* Data to process
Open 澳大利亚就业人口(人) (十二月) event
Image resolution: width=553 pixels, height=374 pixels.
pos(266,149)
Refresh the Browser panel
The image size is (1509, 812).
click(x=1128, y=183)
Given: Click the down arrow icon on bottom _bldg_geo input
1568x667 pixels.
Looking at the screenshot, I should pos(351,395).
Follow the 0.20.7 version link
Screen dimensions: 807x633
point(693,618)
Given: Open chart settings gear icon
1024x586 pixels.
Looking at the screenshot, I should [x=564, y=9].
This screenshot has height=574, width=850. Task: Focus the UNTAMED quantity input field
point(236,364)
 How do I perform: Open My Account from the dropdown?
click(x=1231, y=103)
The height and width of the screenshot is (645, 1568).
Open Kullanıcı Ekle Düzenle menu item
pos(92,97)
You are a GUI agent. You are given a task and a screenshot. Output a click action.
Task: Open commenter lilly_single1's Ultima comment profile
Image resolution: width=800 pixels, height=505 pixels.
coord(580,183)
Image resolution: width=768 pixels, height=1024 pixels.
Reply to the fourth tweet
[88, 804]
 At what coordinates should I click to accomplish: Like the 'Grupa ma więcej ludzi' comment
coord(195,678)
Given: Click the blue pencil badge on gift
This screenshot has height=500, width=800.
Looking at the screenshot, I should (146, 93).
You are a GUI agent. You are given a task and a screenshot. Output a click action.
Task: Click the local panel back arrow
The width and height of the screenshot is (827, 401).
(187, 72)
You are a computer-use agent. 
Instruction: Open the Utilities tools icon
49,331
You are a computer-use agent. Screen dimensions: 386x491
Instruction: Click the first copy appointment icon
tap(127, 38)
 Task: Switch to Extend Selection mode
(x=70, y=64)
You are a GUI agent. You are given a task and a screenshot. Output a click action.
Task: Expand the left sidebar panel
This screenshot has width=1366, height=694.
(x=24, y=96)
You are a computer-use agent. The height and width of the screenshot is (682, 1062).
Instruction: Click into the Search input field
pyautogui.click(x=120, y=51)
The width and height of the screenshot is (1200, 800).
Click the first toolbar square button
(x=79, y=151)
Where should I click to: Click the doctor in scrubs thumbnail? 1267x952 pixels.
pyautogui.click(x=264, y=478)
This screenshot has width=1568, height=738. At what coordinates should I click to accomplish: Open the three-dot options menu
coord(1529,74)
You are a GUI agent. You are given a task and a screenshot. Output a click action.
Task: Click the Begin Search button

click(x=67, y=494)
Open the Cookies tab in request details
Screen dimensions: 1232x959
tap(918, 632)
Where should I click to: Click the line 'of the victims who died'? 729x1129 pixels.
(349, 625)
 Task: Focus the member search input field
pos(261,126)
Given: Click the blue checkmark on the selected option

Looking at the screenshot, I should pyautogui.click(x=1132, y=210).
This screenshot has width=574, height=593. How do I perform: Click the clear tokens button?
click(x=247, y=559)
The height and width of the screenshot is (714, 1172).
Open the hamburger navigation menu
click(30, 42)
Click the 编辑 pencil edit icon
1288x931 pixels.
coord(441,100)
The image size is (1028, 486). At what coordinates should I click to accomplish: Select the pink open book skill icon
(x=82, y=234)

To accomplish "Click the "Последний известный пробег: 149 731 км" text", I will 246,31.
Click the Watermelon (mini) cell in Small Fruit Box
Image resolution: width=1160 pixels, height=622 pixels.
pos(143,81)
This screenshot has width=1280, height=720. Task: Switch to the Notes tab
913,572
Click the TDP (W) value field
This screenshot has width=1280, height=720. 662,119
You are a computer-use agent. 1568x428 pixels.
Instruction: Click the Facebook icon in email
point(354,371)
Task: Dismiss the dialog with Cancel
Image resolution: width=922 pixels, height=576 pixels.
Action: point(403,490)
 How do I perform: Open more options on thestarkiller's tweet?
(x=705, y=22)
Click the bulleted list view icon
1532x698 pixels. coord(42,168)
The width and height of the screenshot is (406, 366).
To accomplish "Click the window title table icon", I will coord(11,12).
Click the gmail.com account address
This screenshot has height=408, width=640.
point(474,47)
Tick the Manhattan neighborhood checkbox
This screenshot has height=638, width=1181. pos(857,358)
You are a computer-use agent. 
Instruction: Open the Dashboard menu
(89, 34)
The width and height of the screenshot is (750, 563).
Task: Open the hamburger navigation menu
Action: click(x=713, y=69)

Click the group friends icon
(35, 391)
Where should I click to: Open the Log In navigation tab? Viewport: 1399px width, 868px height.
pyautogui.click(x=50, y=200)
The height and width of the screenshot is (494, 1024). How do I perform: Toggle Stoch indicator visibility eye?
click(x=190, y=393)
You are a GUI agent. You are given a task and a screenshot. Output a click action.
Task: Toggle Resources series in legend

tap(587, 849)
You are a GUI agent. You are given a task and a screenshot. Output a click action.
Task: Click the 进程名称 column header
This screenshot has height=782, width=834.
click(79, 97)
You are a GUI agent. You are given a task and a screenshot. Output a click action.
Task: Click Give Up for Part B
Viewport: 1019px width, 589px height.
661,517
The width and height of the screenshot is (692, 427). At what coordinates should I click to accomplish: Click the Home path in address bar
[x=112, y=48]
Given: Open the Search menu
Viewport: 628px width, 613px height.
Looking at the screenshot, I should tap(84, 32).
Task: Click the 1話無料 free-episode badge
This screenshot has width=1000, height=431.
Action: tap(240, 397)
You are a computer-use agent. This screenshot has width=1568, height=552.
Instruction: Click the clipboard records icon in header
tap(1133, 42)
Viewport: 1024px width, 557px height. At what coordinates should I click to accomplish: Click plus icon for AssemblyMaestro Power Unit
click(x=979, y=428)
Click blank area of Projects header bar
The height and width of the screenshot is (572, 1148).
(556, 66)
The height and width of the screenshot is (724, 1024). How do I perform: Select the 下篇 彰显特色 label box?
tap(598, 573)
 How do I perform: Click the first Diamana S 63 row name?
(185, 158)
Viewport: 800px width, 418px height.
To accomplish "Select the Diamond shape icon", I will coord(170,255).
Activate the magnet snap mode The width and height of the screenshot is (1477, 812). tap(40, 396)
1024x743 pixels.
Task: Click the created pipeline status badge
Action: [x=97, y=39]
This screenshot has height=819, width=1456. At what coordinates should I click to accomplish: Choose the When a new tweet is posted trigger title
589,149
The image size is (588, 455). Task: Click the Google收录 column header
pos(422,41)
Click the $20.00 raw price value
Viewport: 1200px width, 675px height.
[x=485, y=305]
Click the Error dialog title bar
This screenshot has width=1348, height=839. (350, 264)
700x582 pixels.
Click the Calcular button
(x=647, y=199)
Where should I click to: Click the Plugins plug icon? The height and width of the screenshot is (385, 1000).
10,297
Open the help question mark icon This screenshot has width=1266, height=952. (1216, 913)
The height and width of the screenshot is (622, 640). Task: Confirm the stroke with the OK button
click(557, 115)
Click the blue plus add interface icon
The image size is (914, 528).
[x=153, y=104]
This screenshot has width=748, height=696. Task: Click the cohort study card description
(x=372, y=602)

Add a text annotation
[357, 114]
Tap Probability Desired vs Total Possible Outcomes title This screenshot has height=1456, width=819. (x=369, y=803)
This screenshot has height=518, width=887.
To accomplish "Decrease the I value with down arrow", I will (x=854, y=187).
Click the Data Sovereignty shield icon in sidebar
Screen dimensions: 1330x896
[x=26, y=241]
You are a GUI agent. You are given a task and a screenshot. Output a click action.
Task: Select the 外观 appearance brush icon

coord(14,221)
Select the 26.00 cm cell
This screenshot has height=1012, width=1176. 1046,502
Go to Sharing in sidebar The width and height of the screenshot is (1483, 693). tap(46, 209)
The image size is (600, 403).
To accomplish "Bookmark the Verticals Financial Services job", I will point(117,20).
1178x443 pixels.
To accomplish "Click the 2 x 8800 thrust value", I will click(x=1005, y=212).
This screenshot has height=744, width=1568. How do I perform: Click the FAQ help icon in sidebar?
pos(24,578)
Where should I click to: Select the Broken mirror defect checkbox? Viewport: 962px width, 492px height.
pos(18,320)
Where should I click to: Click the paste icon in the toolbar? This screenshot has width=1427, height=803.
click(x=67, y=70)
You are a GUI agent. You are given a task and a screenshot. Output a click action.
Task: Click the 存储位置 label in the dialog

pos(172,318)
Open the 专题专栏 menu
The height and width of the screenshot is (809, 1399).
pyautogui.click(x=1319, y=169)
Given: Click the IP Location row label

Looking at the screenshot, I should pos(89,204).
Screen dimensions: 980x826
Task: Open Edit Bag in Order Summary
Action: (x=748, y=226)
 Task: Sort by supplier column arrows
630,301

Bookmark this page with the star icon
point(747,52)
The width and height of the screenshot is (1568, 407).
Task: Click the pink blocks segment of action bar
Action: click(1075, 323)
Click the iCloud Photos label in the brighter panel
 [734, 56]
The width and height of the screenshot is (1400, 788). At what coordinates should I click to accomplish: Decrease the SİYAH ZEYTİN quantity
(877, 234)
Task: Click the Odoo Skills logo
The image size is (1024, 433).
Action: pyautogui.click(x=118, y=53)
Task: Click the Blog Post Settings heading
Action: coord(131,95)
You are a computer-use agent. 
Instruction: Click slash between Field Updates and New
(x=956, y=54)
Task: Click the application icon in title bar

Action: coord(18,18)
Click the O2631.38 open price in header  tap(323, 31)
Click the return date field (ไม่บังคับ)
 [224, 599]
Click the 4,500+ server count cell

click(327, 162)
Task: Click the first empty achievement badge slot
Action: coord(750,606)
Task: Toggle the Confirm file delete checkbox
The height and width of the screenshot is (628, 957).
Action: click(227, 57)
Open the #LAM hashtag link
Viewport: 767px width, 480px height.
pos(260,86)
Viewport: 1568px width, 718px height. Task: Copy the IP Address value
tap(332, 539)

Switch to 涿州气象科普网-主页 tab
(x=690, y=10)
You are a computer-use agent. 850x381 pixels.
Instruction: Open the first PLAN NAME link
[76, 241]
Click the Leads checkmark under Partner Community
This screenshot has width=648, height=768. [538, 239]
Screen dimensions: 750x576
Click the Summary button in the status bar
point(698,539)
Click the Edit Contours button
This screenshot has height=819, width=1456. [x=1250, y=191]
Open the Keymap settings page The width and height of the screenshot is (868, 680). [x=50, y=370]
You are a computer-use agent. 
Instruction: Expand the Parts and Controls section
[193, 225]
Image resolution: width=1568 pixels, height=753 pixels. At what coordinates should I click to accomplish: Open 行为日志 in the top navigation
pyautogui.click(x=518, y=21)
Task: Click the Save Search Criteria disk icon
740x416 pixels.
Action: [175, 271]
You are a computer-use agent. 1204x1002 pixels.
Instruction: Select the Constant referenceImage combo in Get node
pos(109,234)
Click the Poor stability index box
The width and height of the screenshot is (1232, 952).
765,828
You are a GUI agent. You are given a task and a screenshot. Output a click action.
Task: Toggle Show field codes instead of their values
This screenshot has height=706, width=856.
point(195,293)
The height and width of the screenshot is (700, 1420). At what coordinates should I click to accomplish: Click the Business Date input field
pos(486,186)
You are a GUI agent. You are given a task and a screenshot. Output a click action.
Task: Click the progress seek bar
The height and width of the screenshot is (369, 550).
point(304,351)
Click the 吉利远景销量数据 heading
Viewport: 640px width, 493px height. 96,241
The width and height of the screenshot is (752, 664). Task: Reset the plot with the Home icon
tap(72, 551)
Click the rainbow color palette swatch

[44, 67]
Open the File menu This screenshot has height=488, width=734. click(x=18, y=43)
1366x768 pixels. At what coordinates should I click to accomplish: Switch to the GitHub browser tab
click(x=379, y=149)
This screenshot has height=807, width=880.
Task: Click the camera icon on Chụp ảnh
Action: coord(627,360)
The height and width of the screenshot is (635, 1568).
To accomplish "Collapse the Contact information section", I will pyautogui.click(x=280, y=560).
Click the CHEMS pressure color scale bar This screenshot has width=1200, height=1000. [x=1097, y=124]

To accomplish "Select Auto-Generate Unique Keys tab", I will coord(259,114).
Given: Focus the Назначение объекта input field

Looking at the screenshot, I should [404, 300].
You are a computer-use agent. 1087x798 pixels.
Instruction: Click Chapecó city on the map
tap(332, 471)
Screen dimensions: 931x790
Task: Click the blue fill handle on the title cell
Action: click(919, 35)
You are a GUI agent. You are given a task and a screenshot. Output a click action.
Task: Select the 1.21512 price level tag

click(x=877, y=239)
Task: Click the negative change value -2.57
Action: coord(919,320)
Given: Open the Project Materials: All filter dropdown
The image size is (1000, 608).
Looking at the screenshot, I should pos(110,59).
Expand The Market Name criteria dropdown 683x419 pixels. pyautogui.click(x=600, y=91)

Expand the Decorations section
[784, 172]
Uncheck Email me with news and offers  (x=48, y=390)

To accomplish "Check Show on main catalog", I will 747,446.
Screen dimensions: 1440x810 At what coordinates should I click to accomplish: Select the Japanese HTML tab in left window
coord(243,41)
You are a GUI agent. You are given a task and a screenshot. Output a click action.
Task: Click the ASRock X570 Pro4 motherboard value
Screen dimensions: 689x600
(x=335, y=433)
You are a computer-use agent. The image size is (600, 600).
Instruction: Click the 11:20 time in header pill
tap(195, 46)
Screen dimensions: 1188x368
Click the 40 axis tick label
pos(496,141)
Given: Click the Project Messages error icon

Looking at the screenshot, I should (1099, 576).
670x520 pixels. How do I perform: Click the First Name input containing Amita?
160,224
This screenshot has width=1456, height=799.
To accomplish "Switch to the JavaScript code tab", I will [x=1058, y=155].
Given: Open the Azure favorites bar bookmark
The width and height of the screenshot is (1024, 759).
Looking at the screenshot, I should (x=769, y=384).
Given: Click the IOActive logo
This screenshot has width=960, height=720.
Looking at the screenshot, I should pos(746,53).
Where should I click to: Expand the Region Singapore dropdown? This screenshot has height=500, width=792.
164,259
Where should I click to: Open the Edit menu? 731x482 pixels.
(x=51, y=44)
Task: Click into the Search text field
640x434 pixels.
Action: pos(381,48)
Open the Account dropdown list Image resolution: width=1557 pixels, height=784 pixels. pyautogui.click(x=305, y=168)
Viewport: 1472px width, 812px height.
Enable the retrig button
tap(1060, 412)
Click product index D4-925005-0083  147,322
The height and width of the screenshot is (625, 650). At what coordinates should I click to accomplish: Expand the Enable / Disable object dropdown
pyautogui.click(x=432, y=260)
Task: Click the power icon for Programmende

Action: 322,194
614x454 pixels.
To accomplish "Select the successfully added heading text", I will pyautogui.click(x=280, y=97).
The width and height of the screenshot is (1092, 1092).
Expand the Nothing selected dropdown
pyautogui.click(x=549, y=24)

* Work request
Look over the entries above. Copy every line that contains the word "Show".

* Task result
Task: Toggle Show field codes instead of their values
To accomplish "Check Show on main catalog", I will 747,446.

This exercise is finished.